TOC Goodmail: Pandora's inbox or Danaë's shower of gold? Your Turn

Nothing like a shower of gold to corrupt innocence. While Zeus took this nugget of wisdom quite literally in order to seduce Danaë, other blushing maidens guided by ethical governance, i.e. modern corporations, prefer to act themselves. Charging 1/4 of a cent per email delivery is a drop in their buckets but no doubt AOL and Yahoo! expect to gather a shower of gold.

For Chris Nuttal (*), this move announced in March '06 threatens to open a new Pandora's box. This is indeed a naked exploitation of quasi-monopolistic powers, kin to the campaign by telephone companies to introduce tiered-pricing for Internet data transmission. The issue is not, as proponents would have us believe, one of price efficiency. Rather no unregulated economic entity will offer two classes for what has become an essential service without making sure no one would ever want to receive second class service who is not already in desperate straights.

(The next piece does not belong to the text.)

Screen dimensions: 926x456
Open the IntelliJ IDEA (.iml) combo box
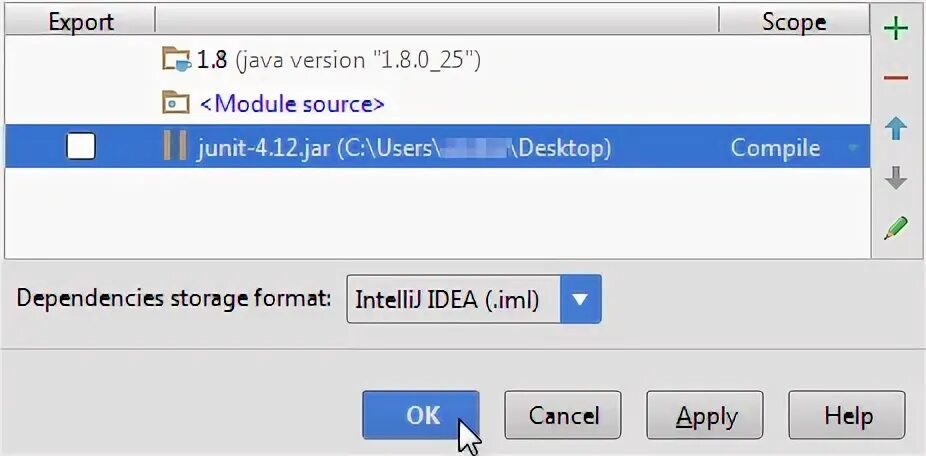pyautogui.click(x=474, y=299)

Often such a move is used to contain costs and speed up modern technology adoption by consumers, as when a bank replaces 5 tellers in one of its branches with a mix of 3 ATM's and 1 teller. When done too nakedly, this has a negative effect of course on the image of the company but what monopolies care for customer service? Ten days ago I went at the Gare du Nord in Paris to pay for a railroad ticket with a check, which automatic ticketing machines do not accept. I happened to notice the SNCF was not staffing all its windows even though its posters warned the time slot I was there had the longest lines.

In the case of email, poor customer service is an understatement. Remember Internet access companies justify their first class mail by guaranteeing delivery. Since they also filter all mails prior to delivery, one is forgiven if one thinks this nice way of boosting revenues looks rather like a protection racket and extortion scheme: pay now or unfortunate accidents may occur later.

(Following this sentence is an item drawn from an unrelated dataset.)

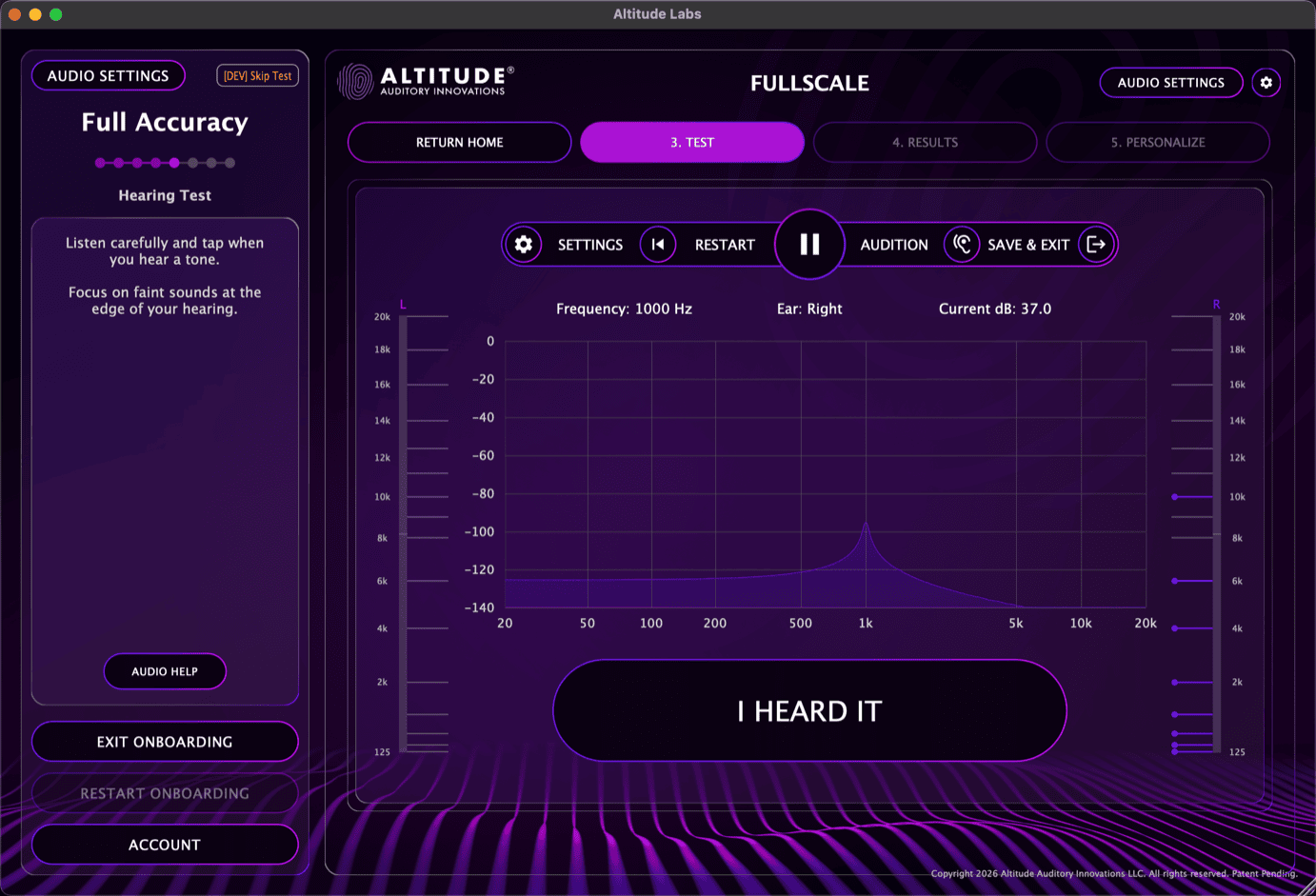The width and height of the screenshot is (1316, 896).
Task: Open Settings via the gear icon in test toolbar
Action: point(523,244)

Nevertheless the pretense used by AOL and Yahoo! has a basis in fact. There is indeed an issue of price efficiency which must be addressed as befits an essential service. That email is an essential service is proven by the proposal to tax it in Europe according to the report filed by Thomas Crampton (**), a modern equivalent of the salt tax of the Middle Ages, the gabelle. That free email as we know it is unsustainable is driven home by the prevalence of spam, i.e. undesirable mails, despite the best efforts of all (1).

One must admit that assessing a price on individual emails, whether it be a commercial charge or a tax, is a natural response. When Esther Dyson defends Goodmail (2), the system behind AOL's certified email service, she invokes "a market failure". Have I not said the same when investigating doctor practice profiling? Isn't spam a form of pollution stemming from the failure to set a fair price on email emission?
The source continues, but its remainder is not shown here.